WRITTEN EXERCISE - Reproduce the rows verbatim, beginning at the line that contains "Click the search magnifier icon" and continuing through the end of the rows.

MATERIAL FOR THIS EXERCISE -

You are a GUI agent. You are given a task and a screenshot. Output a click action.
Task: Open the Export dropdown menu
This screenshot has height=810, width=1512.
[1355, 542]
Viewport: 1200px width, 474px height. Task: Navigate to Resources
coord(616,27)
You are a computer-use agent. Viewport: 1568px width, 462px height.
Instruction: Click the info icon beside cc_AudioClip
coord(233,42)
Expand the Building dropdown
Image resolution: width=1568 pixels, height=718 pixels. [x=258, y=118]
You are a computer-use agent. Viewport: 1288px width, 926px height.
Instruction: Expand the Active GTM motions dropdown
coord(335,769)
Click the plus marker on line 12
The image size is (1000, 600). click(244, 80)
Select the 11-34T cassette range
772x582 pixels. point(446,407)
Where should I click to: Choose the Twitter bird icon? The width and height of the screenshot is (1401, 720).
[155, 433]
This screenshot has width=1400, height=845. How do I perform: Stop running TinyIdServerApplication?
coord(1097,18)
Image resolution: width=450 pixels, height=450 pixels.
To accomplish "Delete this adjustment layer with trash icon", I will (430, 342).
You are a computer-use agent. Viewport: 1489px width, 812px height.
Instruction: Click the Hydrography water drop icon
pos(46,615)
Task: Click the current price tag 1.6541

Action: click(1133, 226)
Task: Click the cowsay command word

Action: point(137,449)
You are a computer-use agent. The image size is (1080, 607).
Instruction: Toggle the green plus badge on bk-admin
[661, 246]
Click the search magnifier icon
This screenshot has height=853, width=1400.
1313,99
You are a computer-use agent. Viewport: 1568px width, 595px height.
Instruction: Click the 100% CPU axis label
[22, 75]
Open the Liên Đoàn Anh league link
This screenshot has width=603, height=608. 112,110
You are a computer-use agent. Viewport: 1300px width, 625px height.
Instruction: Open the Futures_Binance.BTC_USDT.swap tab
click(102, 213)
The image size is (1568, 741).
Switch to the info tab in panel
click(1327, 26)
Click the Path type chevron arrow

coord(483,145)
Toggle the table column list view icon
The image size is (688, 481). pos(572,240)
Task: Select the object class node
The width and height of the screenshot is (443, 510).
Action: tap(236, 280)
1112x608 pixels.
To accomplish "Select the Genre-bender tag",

WRITTEN SOLUTION -
Click the search magnifier icon
This screenshot has height=853, width=1400.
1313,99
You are a computer-use agent. Viewport: 1568px width, 595px height.
Instruction: Click the 100% CPU axis label
[22, 75]
Open the Liên Đoàn Anh league link
This screenshot has width=603, height=608. 112,110
You are a computer-use agent. Viewport: 1300px width, 625px height.
Instruction: Open the Futures_Binance.BTC_USDT.swap tab
click(102, 213)
The image size is (1568, 741).
Switch to the info tab in panel
click(1327, 26)
Click the Path type chevron arrow

coord(483,145)
Toggle the table column list view icon
The image size is (688, 481). pos(572,240)
Task: Select the object class node
The width and height of the screenshot is (443, 510).
Action: tap(236, 280)
1112x608 pixels.
To accomplish "Select the Genre-bender tag",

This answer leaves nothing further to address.